The civil justice system allows victims to make claims under tort law to get compensation for the personal injury caused by the negligence of others. Recent reports in the Washington Post have troubling news for victims who wish to use the civil justice system to exercise their legal rights. Some politicians want to reform this system. Although they claim the goal is to end frivolous lawsuits, the reality is these tort reforms would have a profoundly adverse impact on the rights of plaintiffs to effectively use the civil justice system to be "made whole" from harm they have endured.
Powerful groups like the Chamber of Commerce support proposals to reform the civil justice system, so it is likely some changes will be made, although the extent of the changes is not clear. If reforms occur, it will become even more vital for victims who wish to pursue civil claims to get help from experienced attorneys who know how to work within the system to help plaintiffs get full and fair compensation.
The reality is there aren't many "frivolous lawsuits" to begin with. It's more or less an excuse to slash the ability of consumers to seek adequate compensation.
According to reports on proposed tort reform bill H.R. 1215, the changes would substantially reduce the number of meritorious lawsuits filed to protect civil rights and the rights of consumers. A proposal put forth would impose sanctions on attorneys who file frivolous claims on behalf of plaintiffs. Although this sounds reasonable in theory, a similar measure that was previously in effect significantly reduced claims based on violations of environmental laws, employee protection laws, and civil rights laws. The rule was ultimately rescinded due to these systemic issues.
The latest tort reform proposals would also make it harder for victims to get compensation even when they win. Tort reform proponents want to impose damage caps on malpractice cases which would limit the rights of victims hurt by the negligence of doctors, surgeons, nurses and other health care professionals. Damage caps on the state level stripped juries and judges of the power to mete out the appropriate amount of non-economic damages. This is unfortunate because judges and juries are the ones tasked with closely weighing the evidence, including the stories of victims who suffered negligence on the part of healthcare providers. Judges and/ or juries may believe a victim is entitled to a sizable amount of damages, but damage caps limit the amount they can award for this pain and suffering. This only serves to harm those whose lives have been upended or ruined by medical malpractice. The burden of proof in these cases is already such that "frivolous" claims are practically non-existent or do not make it past the summary judgment phase.
If the proposed reform passes, no malpractice victim in the country would be able to obtain more than $250,000 in compensation for non-economic damages (i.e., pain and suffering, punitive damages).

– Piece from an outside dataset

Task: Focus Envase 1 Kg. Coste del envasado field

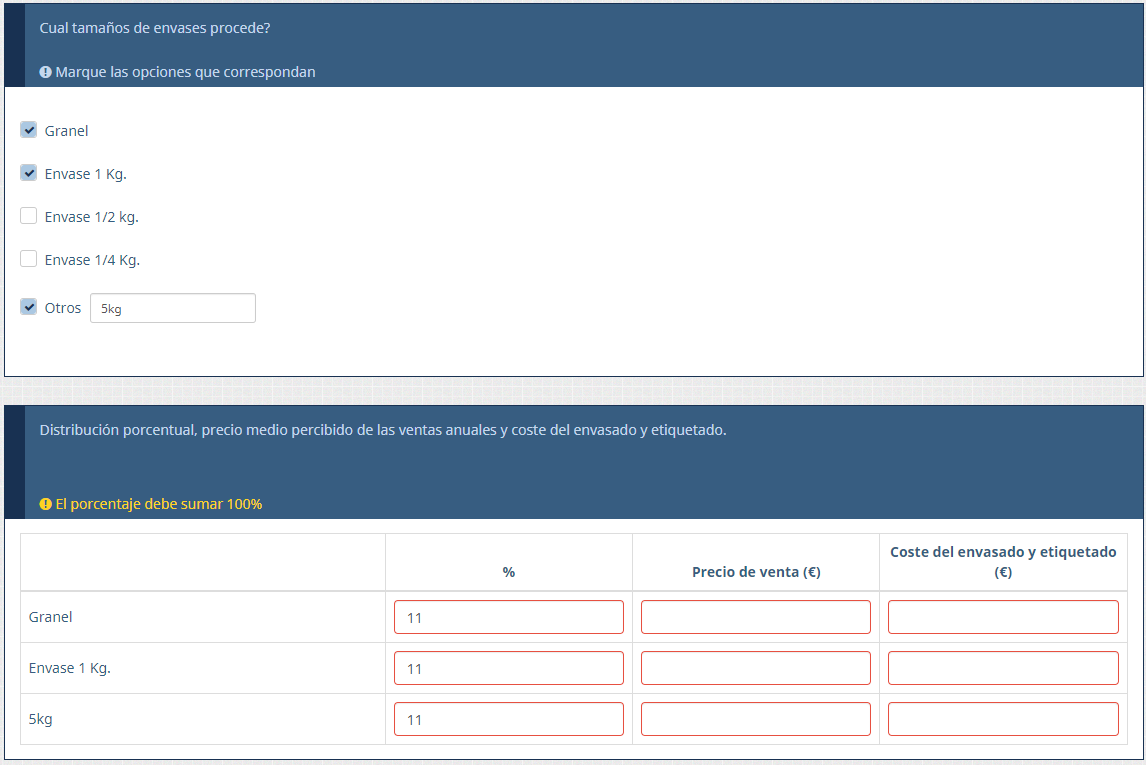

Other rules which are being considered would prohibit federal officials from entering into settlements allocating money to third-party groups who use it to help people who have been damaged by wrongdoing. There would also be rules which would make it harder for federal class action cases to be certified so large groups of plaintiffs could receive compensation for similar wrongs by bringing one case. All of these reforms would impose significant barriers to victims who wish to use the civil justice system to get compensation for harm they have endured.